Structure and sensory physiology of the leg scolopidial organs in Mantophasmatodea and their role in vibrational communication.

Individuals of the insect order Mantophasmatodea use species-specific substrate vibration signals for mate recognition and location. In insects, substrate vibration is detected by mechanoreceptors in the legs, the scolopidial organs. In this study we give a first detailed overview of the structure, sensory sensitivity, and function of the leg scolopidial organs in two species of Mantophasmatodea and discuss their significance for vibrational communication.

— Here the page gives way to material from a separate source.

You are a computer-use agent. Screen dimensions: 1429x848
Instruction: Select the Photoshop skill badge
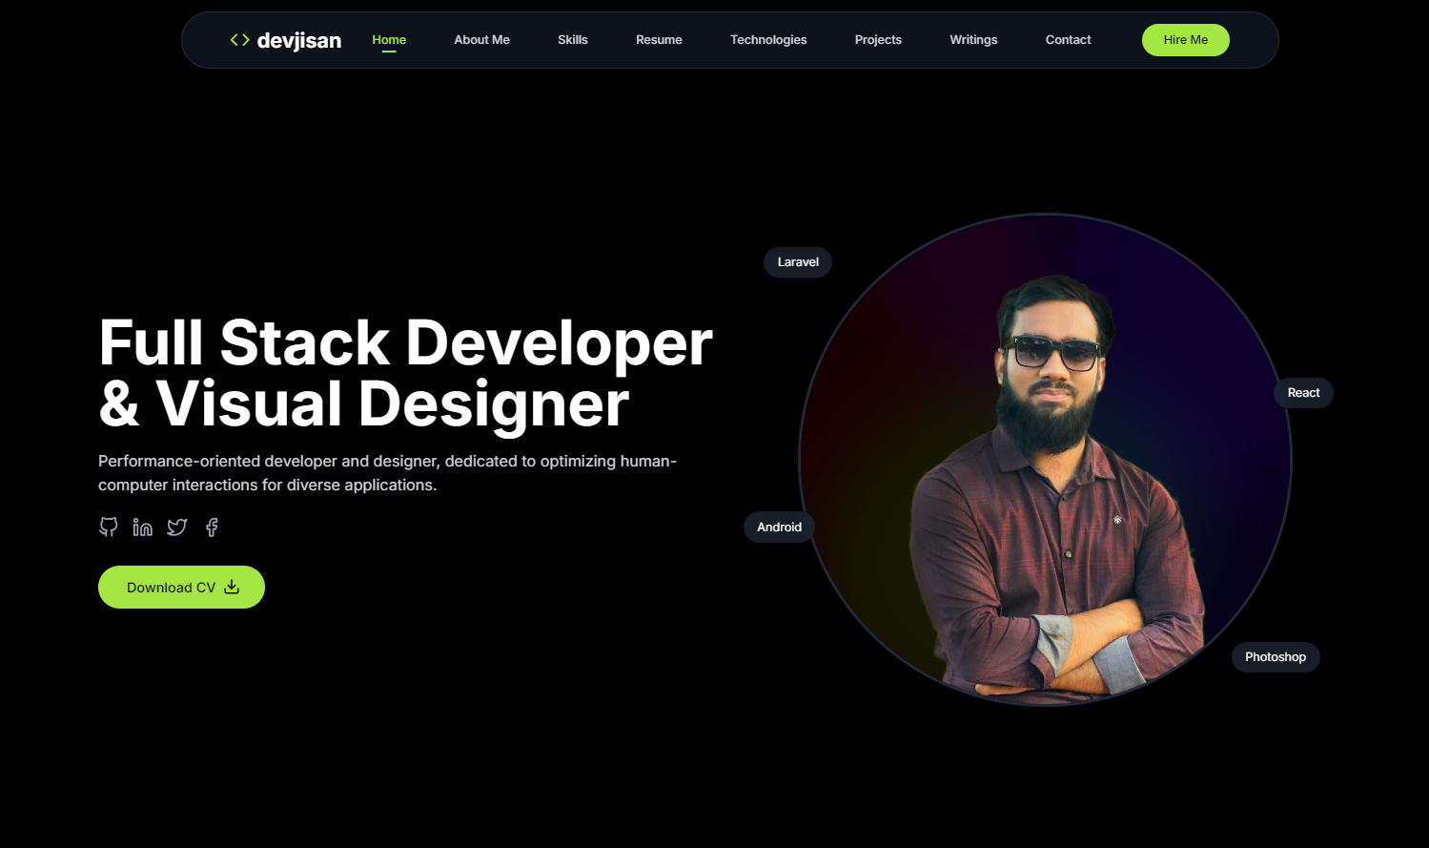point(1275,656)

The structure and number of the organs are documented using light microscopy, SEM, and x-ray microtomography. Five scolopidial organs were found in each leg of male and female Mantophasmatodea: a femoral chordotonal organ, subgenual organ, tibial distal organ, tibio-tarsal scolopidial organ, and tarso-pretarsal scolopidial organ. The femoral chordotonal organ, consisting of two separate scoloparia, corresponds anatomically to the organ of a stonefly (Nemoura variegata) while the subgenual organ complex resembles the very sensitive organs of the cockroach Periplatena americana (Blattodea). Extracellular recordings from the leg nerve revealed that the leg scolopidial organs of Mantophasmatodea are very sensitive vibration receptors, especially for low-frequency vibrations. The dominant frequencies of the vibratory communication signals of Mantophasmatodea, acquired from an individual drumming on eight different substrates, fall in the frequency range where the scolopidial organs are most sensitive.